Introduction

What’s a contract?

Design-by-contract programming is an approach by which you define the requirements or expectations of your code before it executes. So when some external code calls your own code, it’s expected that the former meets the requirements of the latter. In other words, it must respect the established contract. Otherwise, an error is raised.

So let’s say that you have the following function:

1
2
def build_rocket(name, model, company):
    print("You built a {0} {1} rocket from {2}.".format(name, model, company))

You’d normally do what follows to impose requirements on its parameters:

1
2
3
4
5
6
7
8
9
def build_rocket(name, model, company):
    if not name:
        raise ValueError("name should not be empty")
    if model <= 0:
        raise ValueError("model should be greater than 0")
    if not company:
        raise ValueError("company should not be empty")

    print("You built a {0} {1} rocket from {2}.".format(name, model, company))

So any time one of those requirements isn’t met, it raises a ValueError.

Now, this may be quite handy to prevent potential bugs. And this may work quite well for a single script that contains only a few functions. But:

  • Do you see yourself repeating those manual checks everywhere in a much larger program?
  • What if you’d like those checks to cover a little bit more ground, like supporting more data types or performing more complex validations?

Then you’d most likely need to create a collection of well-tested contracts, so that you can reuse them whenever needed. Enters the code-contracts library!

Here’s how using contracts greatly simplifies the previous example:

1
2
3
4
5
6
def build_rocket(name, model, company):
    contract.is_not_empty(name)
    contract.is_greater_than(model, 0)
    contract.is_not_empty(company)

    print("You built a {0} {1} rocket from {2}.".format(name, model, company))

Why a new library?

A search for “contract” in Pypi leads to many design-by-contract libraries for Python, the most popular being PyContracts and Augment. These are very good and reasonable choices.

So why create another library?

Well, because I, the author, am not completely satisfied with what exists out there. Many of those libraries:

  1. Impose contracts to be written as decorators - which, arguably, might lead people to view them as optional or as an afterthought, while they’re really an essential part of your code.
  2. Impose constraints to be written as strings, or as pretty complex lambda expressions - which makes debugging harder, and which encourages copy-paste.
  3. Raise their own custom exceptions, instead of raising built-in ones like ValueError or TypeError.
  4. Mix up the concepts of contract and assertion, while they’re normally not intended to be used interchangeably.
  5. Have fairly limited documentation, or none at all.
  6. Have a fairly limiting license, like some flavor of GPL.
  7. Only perform type checking.

Additionally, there were some early efforts by the Python community to make contracts officially part of the language, but the idea was apparently abandoned.

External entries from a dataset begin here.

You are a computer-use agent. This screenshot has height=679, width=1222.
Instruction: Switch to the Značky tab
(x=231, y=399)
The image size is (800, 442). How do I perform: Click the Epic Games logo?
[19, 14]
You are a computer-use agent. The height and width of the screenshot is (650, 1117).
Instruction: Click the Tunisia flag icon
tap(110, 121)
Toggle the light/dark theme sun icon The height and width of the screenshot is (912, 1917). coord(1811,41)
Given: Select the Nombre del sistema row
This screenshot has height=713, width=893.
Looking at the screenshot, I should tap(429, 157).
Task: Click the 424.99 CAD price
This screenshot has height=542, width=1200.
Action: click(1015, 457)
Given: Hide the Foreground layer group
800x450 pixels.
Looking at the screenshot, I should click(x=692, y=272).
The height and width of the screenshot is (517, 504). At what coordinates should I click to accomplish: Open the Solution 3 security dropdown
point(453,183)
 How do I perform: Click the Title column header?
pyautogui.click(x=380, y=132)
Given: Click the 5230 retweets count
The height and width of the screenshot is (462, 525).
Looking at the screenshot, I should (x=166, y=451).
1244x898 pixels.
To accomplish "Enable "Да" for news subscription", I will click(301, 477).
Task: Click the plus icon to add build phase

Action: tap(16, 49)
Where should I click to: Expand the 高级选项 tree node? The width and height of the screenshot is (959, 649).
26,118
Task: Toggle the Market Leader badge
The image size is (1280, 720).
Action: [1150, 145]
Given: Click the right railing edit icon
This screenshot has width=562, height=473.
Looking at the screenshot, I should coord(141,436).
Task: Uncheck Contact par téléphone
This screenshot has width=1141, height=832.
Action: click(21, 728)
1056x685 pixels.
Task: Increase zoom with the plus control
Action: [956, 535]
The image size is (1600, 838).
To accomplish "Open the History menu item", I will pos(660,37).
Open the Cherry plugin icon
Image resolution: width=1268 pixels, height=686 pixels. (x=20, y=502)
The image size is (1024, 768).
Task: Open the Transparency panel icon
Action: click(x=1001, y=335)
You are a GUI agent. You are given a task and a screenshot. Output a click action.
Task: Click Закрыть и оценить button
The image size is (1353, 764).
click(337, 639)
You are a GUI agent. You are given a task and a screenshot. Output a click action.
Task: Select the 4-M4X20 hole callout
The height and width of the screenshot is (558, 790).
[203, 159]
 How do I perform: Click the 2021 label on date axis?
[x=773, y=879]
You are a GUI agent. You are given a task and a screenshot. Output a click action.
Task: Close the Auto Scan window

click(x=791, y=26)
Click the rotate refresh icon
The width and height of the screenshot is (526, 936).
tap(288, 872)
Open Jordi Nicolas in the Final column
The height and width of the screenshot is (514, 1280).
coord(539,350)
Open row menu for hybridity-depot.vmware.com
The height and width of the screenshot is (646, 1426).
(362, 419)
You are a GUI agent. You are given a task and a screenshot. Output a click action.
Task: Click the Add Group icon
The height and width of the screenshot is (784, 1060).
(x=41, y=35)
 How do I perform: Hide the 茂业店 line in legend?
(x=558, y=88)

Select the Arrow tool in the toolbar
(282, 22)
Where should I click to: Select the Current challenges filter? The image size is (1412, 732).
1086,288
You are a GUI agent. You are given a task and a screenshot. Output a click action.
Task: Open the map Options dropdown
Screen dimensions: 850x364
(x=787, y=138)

Finally - major spoiler alert - code-contracts is above all else an experiment to learn more about packaging, deploying and documenting open-source software (OSS).

What about assertions?

Assertions are similar to contracts, in that they impose requirements on your code. But they also differ in some important ways:

  • They’re generally used for debugging purposes only.
  • They’re often used in unit tests to validate results.

So assertions and contracts are definitely complementary to each other.

Python already provides many assertions in the TestCase class, but a few important ones are missing. For example, you can validate that a function raises an error using assertRaises(), but there’s nothing like assertNotRaises or anything equivalent, surprisingly.

This is why code-contracts provides a few of those useful, but missing assertions, in addition to contracts.

Here’s an example using does_not_raise():

1
2
3
4
5
6
7
import unittest
from contracts import assertion


class RocketTests(unittest.TestCase):
    def test_build_rocket(self):
        assertion.does_not_raise(ValueError, build_rocket, "Falcon", 9, "SpaceX")

Limitations

code-contracts has been battle-tested via unit testing and heavy use across several projects, so it’s fairly stable.

But don’t expect it to be a full-fledged library, as it only provides a few functions to fill the gaps of existing libraries. Remember that code-contracts is essentially an experiment with OSS, as stated previously.

Finally, right now, you can’t use contract functions outside of a function or method - this is as designed. Note that assertion functions don’t have the same limitation, though.

License

code-contracts is released under the terms of the Apache License Version 2.0:

Copyright 2017 Benoit Bernard

Licensed under the Apache License, Version 2.0 (the “License”); you may not use this file except in compliance with the License. You may obtain a copy of the License at

Unless required by applicable law or agreed to in writing, software distributed under the License is distributed on an “AS IS” BASIS, WITHOUT WARRANTIES OR CONDITIONS OF ANY KIND, either express or implied. See the License for the specific language governing permissions and limitations under the License.

The current documentation is released under the terms of the Creative Commons Attribution-ShareAlike 4.0 International License.